Exercise brief: Reproduce, character for character, the entries from their opening line through the line with "Select the Williamson, Catherine".

Supplied records:

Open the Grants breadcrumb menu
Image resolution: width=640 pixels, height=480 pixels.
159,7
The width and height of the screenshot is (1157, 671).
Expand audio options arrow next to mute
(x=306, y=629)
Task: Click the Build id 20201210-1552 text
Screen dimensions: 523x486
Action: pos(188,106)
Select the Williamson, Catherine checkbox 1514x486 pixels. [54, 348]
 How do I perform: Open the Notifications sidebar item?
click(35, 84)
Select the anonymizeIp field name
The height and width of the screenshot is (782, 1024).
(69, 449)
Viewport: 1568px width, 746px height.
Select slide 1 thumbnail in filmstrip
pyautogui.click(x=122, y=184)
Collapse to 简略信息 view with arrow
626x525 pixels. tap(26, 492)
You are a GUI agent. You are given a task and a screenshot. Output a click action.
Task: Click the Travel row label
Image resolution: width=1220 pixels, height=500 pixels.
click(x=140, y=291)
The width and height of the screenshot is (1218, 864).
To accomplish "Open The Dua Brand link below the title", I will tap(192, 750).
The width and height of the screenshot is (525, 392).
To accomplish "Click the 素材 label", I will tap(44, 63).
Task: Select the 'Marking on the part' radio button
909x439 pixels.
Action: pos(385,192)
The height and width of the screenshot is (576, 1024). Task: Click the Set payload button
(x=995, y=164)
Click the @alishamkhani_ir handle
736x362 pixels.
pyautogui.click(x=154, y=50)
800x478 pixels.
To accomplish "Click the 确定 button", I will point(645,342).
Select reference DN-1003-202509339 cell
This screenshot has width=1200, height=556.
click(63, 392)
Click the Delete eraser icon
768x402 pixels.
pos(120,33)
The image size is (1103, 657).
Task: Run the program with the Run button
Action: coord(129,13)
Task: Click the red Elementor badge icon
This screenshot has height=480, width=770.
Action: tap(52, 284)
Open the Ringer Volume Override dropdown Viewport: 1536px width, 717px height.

Output below:
Open the Grants breadcrumb menu
Image resolution: width=640 pixels, height=480 pixels.
159,7
The width and height of the screenshot is (1157, 671).
Expand audio options arrow next to mute
(x=306, y=629)
Task: Click the Build id 20201210-1552 text
Screen dimensions: 523x486
Action: pos(188,106)
Select the Williamson, Catherine checkbox 1514x486 pixels. [54, 348]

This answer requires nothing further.